AES has completed installation and is doing final testing of a 30 megawatt/120 megawatt-hour plant that is even bigger than Tesla’s 20 MW/80 MWh. AES is also working on a longer-term project that will be five times the size of Tesla’s project when completed by 2021. That is a scale that would have been unimaginable a decade ago.
“This is my fifth time doing the largest project in the world for energy storage, and each time people tell me, ‘Well this is the test, this is really the test’ ” Zahurancik said in an interview. “The next big test is how do we scale this up broadly.”
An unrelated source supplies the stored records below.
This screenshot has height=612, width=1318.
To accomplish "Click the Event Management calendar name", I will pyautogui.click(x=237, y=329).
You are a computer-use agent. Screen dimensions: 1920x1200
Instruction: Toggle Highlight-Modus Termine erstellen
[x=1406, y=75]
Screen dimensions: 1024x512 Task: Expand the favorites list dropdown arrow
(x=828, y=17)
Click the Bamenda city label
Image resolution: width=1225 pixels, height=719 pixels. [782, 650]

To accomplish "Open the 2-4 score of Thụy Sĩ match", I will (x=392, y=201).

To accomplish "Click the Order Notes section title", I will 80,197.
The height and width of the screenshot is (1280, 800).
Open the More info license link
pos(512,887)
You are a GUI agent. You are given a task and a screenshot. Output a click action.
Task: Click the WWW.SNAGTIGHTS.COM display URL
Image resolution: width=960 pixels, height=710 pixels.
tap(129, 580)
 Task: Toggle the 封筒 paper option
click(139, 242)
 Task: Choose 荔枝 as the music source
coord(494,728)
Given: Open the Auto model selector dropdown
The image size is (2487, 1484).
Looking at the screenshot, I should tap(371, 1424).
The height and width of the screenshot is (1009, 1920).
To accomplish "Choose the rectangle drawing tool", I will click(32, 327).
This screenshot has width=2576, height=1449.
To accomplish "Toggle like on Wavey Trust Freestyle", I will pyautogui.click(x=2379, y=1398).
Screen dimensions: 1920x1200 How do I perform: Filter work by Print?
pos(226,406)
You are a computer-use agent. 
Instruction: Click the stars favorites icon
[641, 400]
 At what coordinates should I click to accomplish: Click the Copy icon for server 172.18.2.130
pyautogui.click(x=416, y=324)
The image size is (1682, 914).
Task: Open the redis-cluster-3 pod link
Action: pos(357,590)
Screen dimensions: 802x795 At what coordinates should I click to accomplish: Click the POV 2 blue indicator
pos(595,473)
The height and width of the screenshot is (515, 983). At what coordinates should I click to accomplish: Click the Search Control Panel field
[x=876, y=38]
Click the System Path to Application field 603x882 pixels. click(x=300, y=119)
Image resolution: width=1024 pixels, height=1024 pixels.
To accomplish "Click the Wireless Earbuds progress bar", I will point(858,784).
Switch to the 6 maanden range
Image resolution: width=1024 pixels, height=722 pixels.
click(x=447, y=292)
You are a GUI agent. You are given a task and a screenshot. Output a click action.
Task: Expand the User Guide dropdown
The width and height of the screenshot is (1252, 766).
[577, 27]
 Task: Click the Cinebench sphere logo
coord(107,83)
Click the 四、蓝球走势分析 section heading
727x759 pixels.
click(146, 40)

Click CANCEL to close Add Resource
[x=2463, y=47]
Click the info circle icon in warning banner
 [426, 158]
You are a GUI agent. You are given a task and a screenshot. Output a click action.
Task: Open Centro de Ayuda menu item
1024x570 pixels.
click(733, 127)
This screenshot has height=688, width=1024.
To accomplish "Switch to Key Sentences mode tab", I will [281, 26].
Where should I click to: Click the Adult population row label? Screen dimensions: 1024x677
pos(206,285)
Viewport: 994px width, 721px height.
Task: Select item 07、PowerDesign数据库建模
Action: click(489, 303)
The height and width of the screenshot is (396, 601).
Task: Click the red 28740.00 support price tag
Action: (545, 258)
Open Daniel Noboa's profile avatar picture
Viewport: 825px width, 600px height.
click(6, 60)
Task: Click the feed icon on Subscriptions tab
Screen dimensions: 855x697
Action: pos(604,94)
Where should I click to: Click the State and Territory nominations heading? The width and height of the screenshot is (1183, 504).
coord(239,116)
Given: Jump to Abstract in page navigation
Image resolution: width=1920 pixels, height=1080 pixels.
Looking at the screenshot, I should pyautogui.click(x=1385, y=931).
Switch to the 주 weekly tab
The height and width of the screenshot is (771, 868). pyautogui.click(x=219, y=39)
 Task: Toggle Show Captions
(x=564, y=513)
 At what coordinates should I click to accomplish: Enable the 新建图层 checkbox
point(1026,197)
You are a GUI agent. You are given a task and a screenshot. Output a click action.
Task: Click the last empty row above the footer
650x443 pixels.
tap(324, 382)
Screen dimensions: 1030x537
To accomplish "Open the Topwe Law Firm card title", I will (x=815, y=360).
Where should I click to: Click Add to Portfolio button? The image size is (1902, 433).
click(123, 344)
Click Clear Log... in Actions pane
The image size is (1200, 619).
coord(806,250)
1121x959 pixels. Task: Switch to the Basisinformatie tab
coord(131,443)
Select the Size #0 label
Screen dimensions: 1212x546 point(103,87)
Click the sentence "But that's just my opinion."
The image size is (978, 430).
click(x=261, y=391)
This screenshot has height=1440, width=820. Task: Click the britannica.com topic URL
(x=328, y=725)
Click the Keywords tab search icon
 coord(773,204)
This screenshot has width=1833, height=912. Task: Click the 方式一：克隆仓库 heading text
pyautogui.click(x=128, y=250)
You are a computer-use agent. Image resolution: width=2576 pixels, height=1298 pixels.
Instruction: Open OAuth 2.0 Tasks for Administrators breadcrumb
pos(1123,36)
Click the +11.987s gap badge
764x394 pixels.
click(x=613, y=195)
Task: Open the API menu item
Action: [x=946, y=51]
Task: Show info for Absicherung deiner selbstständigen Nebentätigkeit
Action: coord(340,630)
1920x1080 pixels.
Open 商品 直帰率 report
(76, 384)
The biggest thing that sets Tesla and AES apart is that Tesla is building the components of its storage units itself at the company’s Gigafactory in Reno, including battery cells, modules, and inverters. Tesla says this vertical integration will help reduce costs and make a seamless system. AES says that dealing with a diverse supply chain allows it to seek the cheapest price and the best technology on the market.
For now, gas peaker plants still win out on price for projects that aren’t constrained by space, emissions, or urgency, said Ron Nichols, President of SCE, the California utility responsible for most of the biggest battery storage contracts. But that may change in the next five years, he said.
“Long term, will large amounts of batteries be able to take over?” Nichols asked. “We’ll need to get some hours under our belts to know for sure.”